= What the task asks =
In the records, take everything from the line containing "800x537 pixels." down to the line containing "coord(308,958)", both included, and express it as a Markdown table. Use a Row column holding a row number and a Line column holding each line, leaving out any blank lines.

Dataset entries

···

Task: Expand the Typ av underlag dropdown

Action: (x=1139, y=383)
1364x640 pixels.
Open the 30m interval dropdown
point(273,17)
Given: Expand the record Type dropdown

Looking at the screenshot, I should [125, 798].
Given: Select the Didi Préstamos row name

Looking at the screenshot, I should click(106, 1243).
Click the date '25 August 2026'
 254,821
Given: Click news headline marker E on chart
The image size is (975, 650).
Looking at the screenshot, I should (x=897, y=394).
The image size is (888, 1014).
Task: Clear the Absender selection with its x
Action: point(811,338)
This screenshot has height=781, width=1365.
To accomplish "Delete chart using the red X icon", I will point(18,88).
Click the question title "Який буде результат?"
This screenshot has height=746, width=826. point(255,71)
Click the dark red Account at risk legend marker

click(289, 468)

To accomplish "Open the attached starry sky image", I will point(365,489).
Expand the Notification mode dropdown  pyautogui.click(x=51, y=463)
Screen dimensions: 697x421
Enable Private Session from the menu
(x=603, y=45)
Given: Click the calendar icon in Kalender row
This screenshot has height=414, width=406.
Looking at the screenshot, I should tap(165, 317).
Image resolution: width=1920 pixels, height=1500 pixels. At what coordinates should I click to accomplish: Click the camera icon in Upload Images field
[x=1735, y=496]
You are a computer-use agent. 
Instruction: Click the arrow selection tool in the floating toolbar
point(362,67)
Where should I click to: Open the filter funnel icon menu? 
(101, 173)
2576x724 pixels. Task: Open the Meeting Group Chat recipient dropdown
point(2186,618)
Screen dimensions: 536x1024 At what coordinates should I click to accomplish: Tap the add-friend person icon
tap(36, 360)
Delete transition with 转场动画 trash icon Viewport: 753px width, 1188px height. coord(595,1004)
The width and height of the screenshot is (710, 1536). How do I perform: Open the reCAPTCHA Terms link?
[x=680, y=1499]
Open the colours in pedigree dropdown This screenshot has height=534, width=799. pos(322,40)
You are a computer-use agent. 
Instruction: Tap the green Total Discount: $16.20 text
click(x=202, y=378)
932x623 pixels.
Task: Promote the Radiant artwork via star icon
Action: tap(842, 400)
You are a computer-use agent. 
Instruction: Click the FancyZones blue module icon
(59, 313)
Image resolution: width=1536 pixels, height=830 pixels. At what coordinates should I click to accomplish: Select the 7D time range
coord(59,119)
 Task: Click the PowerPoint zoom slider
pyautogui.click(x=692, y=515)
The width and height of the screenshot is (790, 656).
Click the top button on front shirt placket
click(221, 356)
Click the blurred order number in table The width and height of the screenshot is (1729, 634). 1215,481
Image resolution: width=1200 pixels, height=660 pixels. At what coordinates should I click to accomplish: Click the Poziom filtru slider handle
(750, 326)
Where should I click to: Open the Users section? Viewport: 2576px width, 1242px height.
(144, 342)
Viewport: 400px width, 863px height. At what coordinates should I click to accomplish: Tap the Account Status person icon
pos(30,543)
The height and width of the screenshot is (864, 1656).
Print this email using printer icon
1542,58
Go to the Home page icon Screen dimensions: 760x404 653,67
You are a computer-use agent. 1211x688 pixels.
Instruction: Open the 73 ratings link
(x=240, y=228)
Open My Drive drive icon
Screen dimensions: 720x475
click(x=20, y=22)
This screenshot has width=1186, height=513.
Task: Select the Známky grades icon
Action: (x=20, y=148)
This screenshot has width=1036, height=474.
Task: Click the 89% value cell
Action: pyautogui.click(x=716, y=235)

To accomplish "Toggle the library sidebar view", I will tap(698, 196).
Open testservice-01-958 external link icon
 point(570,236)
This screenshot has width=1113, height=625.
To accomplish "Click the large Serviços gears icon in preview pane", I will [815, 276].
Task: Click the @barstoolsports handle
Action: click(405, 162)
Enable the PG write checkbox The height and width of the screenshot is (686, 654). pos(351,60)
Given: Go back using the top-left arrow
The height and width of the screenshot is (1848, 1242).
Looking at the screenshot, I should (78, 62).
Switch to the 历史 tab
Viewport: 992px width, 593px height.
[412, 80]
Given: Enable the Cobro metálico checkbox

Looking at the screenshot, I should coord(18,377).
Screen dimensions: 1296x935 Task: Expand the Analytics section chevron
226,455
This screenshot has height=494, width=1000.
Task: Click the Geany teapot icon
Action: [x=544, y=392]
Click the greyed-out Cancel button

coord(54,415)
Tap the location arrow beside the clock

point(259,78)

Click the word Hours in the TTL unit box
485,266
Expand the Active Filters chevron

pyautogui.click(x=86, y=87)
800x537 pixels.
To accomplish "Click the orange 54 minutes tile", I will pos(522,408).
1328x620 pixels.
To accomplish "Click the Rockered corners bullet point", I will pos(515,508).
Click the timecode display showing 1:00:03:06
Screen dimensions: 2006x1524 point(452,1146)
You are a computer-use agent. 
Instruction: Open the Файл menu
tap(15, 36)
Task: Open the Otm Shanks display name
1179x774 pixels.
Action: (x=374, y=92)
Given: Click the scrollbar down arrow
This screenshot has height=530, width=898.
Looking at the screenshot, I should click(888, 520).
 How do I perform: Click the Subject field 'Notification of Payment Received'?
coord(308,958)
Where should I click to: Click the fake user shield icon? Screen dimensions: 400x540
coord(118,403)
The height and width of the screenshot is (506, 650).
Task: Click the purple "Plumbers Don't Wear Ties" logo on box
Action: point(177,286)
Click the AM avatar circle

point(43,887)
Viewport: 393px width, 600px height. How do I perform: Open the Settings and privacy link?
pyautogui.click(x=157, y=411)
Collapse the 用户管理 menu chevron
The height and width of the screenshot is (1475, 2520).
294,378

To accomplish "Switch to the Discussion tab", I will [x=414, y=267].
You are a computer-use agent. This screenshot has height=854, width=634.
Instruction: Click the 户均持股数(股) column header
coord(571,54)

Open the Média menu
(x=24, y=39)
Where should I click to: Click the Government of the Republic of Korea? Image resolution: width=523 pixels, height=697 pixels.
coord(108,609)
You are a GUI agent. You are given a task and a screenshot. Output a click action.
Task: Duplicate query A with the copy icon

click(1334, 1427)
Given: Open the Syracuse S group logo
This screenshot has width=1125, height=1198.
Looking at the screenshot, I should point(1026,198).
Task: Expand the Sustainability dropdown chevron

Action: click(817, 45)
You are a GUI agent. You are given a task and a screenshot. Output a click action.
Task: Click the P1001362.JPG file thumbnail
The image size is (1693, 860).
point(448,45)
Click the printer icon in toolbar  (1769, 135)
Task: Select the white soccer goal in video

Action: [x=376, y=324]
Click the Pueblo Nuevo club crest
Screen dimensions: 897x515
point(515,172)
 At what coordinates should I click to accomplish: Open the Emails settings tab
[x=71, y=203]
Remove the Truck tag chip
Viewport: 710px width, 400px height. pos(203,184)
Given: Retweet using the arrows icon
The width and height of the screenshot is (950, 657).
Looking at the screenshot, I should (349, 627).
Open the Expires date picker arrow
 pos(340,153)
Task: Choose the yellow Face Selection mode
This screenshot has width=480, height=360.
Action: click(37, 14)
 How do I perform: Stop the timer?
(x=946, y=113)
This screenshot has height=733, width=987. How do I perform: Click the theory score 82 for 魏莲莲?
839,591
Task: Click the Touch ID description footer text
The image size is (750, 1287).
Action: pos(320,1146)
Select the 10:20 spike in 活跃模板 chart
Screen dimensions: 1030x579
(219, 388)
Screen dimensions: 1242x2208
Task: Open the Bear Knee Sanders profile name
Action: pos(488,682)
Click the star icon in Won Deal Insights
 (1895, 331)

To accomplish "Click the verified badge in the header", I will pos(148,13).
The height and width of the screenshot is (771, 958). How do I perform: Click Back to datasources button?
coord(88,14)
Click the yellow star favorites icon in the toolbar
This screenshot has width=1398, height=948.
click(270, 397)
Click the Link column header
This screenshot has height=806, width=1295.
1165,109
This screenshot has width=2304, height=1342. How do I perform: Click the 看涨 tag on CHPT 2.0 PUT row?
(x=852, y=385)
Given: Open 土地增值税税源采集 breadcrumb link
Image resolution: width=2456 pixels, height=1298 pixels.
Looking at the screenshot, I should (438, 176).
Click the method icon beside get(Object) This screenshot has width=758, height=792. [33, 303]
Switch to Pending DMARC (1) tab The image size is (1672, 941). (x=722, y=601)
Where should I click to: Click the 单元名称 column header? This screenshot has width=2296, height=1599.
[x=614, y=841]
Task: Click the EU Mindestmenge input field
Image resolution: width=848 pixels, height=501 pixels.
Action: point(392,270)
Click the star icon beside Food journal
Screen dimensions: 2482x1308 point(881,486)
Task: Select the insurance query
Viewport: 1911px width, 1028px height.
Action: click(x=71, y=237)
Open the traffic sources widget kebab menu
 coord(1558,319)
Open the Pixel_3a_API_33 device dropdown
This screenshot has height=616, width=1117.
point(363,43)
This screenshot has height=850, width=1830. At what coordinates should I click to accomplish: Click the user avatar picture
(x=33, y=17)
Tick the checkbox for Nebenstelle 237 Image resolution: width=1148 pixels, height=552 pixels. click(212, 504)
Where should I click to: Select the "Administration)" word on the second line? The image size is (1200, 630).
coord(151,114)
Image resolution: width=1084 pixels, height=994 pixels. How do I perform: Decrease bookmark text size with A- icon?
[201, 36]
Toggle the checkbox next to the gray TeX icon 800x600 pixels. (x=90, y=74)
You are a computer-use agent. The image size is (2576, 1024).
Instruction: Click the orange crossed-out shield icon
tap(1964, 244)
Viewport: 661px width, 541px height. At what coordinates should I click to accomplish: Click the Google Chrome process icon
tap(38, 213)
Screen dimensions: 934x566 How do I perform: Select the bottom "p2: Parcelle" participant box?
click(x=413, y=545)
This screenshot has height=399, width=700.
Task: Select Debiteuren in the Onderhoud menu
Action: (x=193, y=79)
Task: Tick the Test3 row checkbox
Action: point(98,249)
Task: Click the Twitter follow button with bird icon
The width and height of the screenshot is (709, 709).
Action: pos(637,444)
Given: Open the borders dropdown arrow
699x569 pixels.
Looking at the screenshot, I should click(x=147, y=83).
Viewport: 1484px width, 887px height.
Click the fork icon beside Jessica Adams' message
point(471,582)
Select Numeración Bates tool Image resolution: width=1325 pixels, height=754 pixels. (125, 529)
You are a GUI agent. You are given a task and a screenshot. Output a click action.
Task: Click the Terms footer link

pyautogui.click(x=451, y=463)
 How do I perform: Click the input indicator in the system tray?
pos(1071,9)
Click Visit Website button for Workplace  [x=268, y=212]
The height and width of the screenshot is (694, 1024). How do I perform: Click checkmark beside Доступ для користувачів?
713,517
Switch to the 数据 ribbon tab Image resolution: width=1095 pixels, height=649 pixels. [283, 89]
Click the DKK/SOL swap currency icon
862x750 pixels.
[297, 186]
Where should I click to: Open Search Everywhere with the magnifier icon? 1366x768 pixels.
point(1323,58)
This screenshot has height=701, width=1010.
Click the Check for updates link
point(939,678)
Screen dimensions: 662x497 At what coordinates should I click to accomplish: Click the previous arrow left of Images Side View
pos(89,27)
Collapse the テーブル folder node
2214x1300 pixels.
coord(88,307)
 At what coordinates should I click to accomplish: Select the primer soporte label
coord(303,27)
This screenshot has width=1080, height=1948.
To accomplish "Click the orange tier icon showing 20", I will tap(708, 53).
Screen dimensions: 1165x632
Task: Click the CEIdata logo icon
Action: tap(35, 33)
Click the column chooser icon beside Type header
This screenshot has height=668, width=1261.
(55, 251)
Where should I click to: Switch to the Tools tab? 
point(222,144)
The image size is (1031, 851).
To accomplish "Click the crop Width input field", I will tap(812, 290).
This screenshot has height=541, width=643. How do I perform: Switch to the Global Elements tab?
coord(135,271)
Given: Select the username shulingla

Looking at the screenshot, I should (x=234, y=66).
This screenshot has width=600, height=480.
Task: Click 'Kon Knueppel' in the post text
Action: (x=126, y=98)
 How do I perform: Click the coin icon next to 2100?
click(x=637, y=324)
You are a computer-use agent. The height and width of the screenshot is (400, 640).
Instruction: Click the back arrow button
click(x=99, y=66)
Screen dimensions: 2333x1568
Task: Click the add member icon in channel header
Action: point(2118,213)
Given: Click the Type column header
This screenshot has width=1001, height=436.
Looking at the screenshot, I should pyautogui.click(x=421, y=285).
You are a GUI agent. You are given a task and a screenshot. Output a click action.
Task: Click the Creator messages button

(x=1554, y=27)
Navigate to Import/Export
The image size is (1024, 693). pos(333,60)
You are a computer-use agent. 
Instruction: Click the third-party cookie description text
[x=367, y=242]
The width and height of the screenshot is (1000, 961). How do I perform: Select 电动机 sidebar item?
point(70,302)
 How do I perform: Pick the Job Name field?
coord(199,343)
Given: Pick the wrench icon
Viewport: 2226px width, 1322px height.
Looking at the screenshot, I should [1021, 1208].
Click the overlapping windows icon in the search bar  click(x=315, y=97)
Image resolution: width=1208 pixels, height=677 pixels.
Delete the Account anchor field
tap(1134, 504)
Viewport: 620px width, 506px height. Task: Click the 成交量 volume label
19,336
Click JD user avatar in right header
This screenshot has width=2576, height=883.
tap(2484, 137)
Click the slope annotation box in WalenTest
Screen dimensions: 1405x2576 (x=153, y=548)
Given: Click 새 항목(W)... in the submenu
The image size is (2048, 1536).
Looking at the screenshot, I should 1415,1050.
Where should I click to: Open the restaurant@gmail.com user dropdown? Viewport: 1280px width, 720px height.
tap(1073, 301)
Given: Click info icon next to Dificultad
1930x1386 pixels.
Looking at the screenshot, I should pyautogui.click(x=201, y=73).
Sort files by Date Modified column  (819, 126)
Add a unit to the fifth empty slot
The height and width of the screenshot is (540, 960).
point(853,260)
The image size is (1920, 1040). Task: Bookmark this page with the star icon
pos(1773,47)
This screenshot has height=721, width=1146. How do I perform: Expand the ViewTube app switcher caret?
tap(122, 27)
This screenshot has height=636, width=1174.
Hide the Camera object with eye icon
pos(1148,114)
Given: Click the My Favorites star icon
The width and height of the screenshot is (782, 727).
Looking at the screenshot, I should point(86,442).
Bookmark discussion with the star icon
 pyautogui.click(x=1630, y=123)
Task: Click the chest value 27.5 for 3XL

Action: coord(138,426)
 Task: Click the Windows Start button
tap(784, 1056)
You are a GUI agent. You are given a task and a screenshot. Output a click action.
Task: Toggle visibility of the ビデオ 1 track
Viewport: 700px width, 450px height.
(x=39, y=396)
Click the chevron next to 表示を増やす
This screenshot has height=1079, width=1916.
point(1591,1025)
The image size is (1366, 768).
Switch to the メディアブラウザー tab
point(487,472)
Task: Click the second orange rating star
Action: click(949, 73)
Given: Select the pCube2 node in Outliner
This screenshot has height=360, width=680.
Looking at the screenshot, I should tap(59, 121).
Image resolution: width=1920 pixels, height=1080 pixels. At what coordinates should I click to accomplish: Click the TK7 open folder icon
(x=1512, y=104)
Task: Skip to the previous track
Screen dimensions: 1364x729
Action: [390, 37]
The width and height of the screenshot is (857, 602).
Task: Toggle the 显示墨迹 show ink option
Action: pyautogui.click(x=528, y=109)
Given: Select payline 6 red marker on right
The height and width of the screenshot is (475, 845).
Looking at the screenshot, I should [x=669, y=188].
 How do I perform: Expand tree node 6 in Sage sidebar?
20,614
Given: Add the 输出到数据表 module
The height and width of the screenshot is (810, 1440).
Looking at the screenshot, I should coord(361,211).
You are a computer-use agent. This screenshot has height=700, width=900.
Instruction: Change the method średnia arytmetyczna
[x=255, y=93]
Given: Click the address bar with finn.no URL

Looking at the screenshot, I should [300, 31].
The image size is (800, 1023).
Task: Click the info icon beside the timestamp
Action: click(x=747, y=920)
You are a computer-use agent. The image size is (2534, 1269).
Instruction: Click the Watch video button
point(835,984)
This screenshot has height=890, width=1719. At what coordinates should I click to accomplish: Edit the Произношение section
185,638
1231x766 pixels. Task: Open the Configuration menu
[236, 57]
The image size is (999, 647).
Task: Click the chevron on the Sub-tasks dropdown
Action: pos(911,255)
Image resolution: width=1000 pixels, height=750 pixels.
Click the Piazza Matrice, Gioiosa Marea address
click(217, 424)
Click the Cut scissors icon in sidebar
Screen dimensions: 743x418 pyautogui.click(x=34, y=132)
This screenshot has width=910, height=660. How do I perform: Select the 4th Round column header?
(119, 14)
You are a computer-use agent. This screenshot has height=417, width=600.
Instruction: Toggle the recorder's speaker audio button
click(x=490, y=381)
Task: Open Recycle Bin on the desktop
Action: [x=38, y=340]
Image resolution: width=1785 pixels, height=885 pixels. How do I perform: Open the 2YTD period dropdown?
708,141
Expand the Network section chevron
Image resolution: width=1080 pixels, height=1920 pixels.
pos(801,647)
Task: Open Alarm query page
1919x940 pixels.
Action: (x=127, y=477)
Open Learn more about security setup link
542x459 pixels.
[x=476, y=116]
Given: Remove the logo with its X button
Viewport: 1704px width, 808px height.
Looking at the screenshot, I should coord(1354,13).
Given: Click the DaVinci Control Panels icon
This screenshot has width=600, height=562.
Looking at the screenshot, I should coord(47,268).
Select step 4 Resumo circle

···

= Result =
| Row | Line |
|---|---|
| 1 | 800x537 pixels. |
| 2 | To accomplish "Click the orange 54 minutes tile", I will pos(522,408). |
| 3 | 1328x620 pixels. |
| 4 | To accomplish "Click the Rockered corners bullet point", I will pos(515,508). |
| 5 | Click the timecode display showing 1:00:03:06 |
| 6 | Screen dimensions: 2006x1524 point(452,1146) |
| 7 | You are a computer-use agent.  |
| 8 | Instruction: Open the Файл menu |
| 9 | tap(15, 36) |
| 10 | Task: Open the Otm Shanks display name |
| 11 | 1179x774 pixels. |
| 12 | Action: (x=374, y=92) |
| 13 | Given: Click the scrollbar down arrow |
| 14 | This screenshot has height=530, width=898. |
| 15 | Looking at the screenshot, I should click(888, 520). |
| 16 |  How do I perform: Click the Subject field 'Notification of Payment Received'? |
| 17 | coord(308,958) |